Here's an updated answer as of 2018. piexif is a pure python library that for me installed easily via pip (pip install piexif) and worked beautifully (thank you, maintainers!). https://pypi.org/project/piexif/
The usage is very simple, a single line will replicate the accepted answer and copy all EXIF tags from the original image to the resized image:
import piexif
piexif.transplant("foo.jpg", "foo-resized.jpg")
I haven't tried yet, but it looks like you could also perform modifcations easily by using the load, dump, and insert functions as described in the linked documentation.
For pyexiv2 v0.3.2, the API documentation refers to the copy method to carry over EXIF data from one image to another. In this case it would be the EXIF data of the original image over to the resized image.
Going off #Maksym Kozlenko, the updated code for copying EXIF data is:
source_image = pyexiv2.ImageMetadata(source_path)
source_image.read()
dest_image = pyexiv2.ImageMetadata(dest_path)
dest_image.read()
source_image.copy(dest_image,exif=True)
dest_image.write()
You can use pyexiv2 to modify the file after saving it.
from PIL import Image
img_path = "/tmp/img.jpg"
img = Image.open(img_path)
exif = img.info['exif']
img.save("output_"+img_path, exif=exif)
Tested in Pillow 2.5.3
It seems #Depado's solution does not work for me, in my scenario the image does not even contain an exif segment.
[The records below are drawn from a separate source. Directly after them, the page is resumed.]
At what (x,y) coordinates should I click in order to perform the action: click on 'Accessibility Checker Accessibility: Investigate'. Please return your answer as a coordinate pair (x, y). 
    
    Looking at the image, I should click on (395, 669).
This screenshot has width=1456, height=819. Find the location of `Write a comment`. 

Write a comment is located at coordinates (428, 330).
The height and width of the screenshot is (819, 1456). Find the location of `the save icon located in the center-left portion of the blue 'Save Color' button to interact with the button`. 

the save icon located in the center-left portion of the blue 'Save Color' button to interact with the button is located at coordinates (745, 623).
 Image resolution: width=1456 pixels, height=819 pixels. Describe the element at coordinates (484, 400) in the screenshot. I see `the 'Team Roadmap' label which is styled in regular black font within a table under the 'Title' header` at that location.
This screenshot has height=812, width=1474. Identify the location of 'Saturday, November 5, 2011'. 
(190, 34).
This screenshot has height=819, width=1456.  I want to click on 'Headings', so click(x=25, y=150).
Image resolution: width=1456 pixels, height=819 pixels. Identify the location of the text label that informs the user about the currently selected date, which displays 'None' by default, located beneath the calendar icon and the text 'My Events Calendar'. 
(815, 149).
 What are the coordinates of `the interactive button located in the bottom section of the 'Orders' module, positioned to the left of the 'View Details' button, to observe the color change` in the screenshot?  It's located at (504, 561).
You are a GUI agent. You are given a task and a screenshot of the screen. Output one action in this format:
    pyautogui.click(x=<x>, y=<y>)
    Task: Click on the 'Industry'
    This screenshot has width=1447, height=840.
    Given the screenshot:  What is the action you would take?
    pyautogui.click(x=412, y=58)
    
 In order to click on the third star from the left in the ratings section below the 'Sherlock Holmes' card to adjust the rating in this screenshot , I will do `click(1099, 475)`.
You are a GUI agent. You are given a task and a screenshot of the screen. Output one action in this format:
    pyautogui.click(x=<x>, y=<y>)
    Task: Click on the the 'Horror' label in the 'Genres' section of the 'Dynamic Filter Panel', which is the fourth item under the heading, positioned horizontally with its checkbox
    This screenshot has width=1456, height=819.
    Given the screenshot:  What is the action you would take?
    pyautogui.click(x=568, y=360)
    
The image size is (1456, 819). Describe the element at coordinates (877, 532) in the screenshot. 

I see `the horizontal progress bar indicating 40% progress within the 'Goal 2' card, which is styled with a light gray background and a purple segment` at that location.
pyexiv2 is hard to install on my Mac, instead I use the module pexif https://github.com/bennoleslie/pexif/blob/master/pexif.py. To "add exif segment" to an image does not contain exif info, I added the exif info contained in an image which owns a exif segment
from pexif import JpegFile
#get exif segment from an image
jpeg = JpegFile.fromFile(path_with_exif)
jpeg_exif = jpeg.get_exif()
#import the exif segment above to the image file which does not contain exif segment
jpeg = JpegFile.fromFile(path_without_exif)
exif = jpeg.import_exif(jpeg_exif)
jpeg.writeFile(path_without_exif)
Updated version of Maksym Kozlenko
Python3 and py3exiv2 v0.7
# Resize image and update Exif data
from PIL import Image
import pyexiv2
def resize_image(source_path, dest_path, size):
# resize image
image = Image.open(source_path)
# Using thumbnail, then 'size' is MAX width or weight
# so will retain aspect ratio
image.thumbnail(size, Image.ANTIALIAS)
image.save(dest_path, "JPEG")
# copy EXIF data
source_exif = pyexiv2.ImageMetadata(source_path)
source_exif.read()
dest_exif = pyexiv2.ImageMetadata(dest_path)
dest_exif.read()
source_exif.copy(dest_exif,exif=True)
# set EXIF image size info to resized size
dest_exif["Exif.Photo.PixelXDimension"] = image.size[0]
dest_exif["Exif.Photo.PixelYDimension"] = image.size[1]
dest_exif.write()
PIL handles EXIF data, doesn't it? Look in PIL.ExifTags.